Monitoring Recommendations
- Enable file integrity monitoring on ~/.ssh, /etc/cron*, shell profile files, and Python site-packages directories on hosts that load external models.
- Forward process telemetry from ML training and inference nodes to a SIEM and alert on Python processes writing to sensitive system paths.
- Audit model registry uploads and capture hashes of pickle artifacts so that suspect files can be retrohunted after disclosure of new bypasses.
How to Mitigate CVE-2025-71321
Immediate Actions Required
- Upgrade picklescan to version 0.0.33 or later on every host, container image, and CI pipeline that performs pickle validation.

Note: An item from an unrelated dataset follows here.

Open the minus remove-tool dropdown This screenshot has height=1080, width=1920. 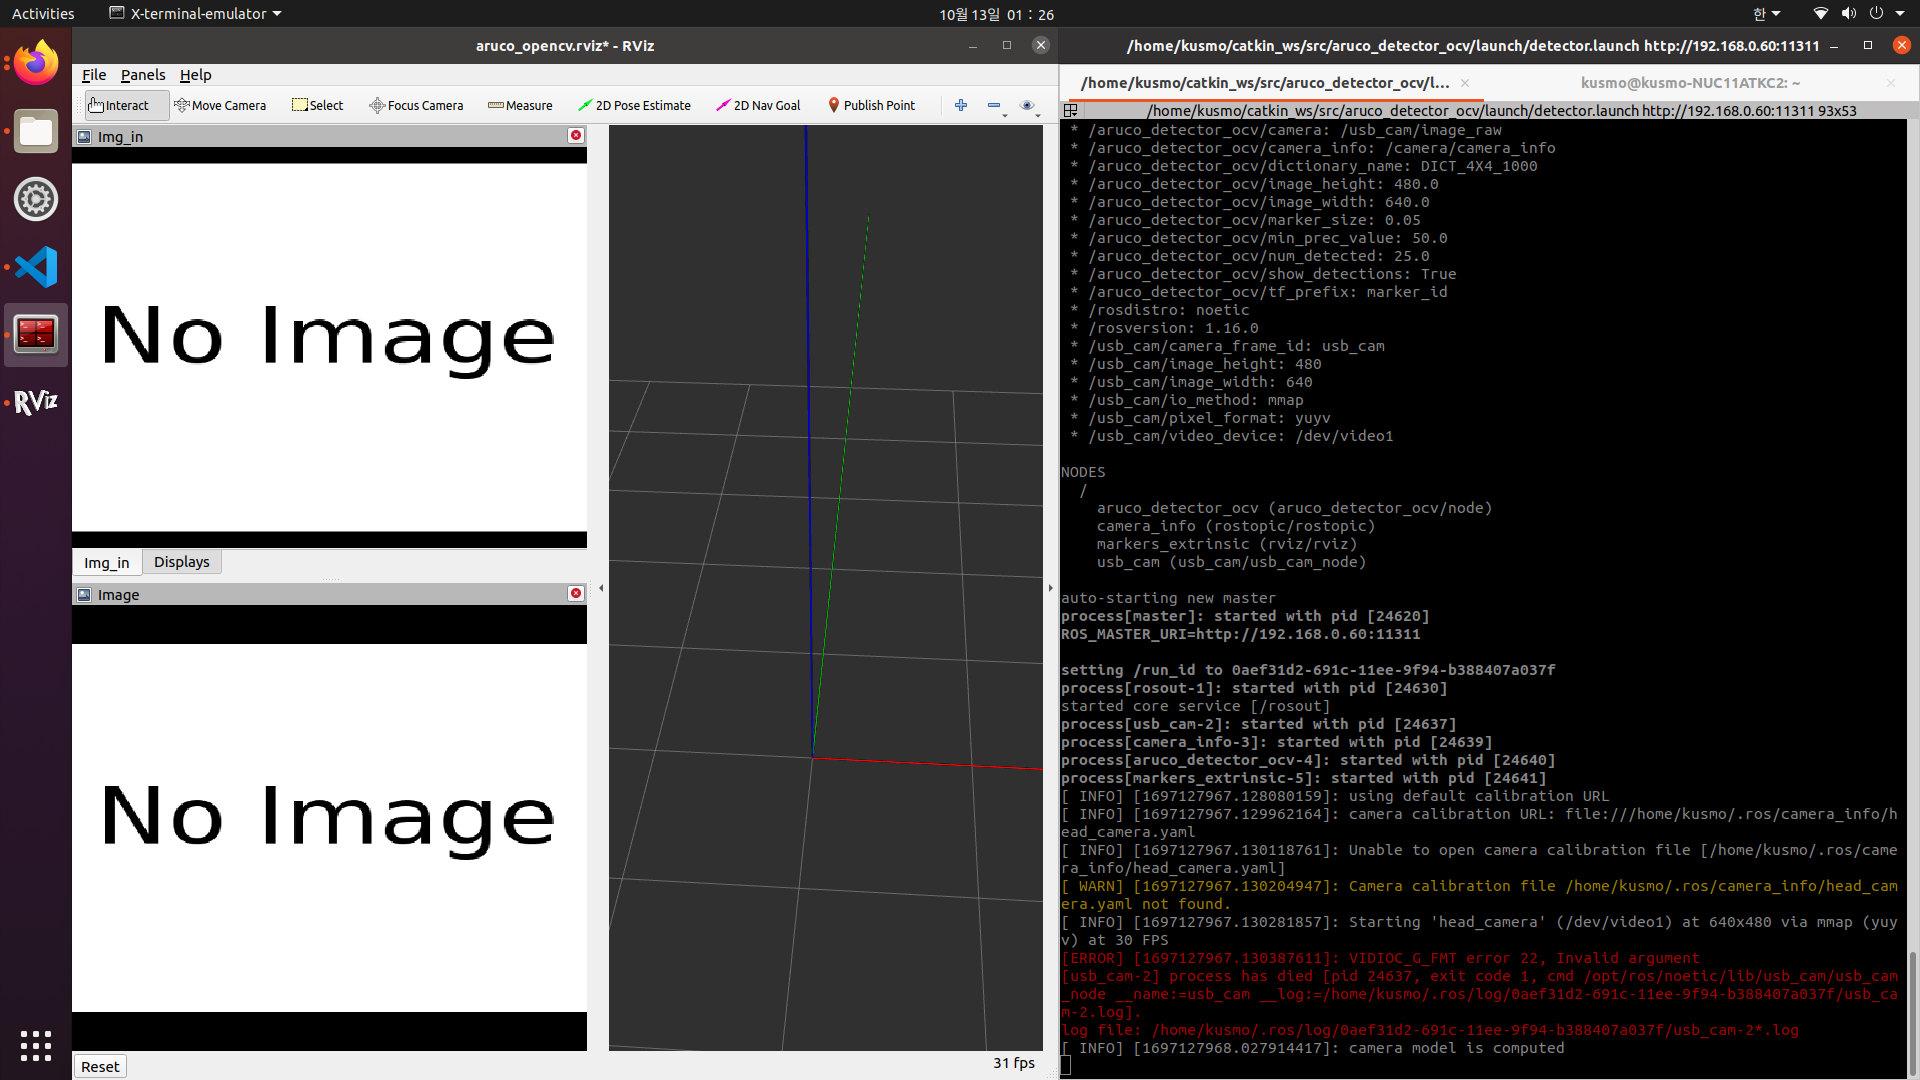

- Rescan all previously cleared pickle and PyTorch artifacts with the patched scanner and quarantine any that now trigger detections.
- Treat pickle files from untrusted sources as executable code and load them only inside isolated, ephemeral environments.
Patch Information
The maintainers fixed the vulnerability in picklescan version 0.0.33 by extending the dangerous import blocklist to cover distutils.file_util.write_file and related file write primitives. Refer to the GitHub Security Advisory GHSA-m273-6v24-x4m4 for the official fix details.
Workarounds
- Pin model ingestion pipelines to the safetensors format, which does not execute code during loading, and reject raw pickle uploads.
- Run pickle deserialization inside containers or sandboxes with read-only file system mounts and no network egress.
- Apply mandatory access controls such as AppArmor or SELinux profiles that deny Python interpreters write access to shell, SSH, and cron paths.
- Maintain an internal allow list of approved model publishers and require signature verification before any artifact reaches pickle.load.
# Configuration example
pip install --upgrade 'picklescan>=0.0.33'
picklescan --path /models/incoming/suspect_model.pkl
Disclaimer: This content was generated using AI. While we strive for accuracy, please verify critical information with official sources.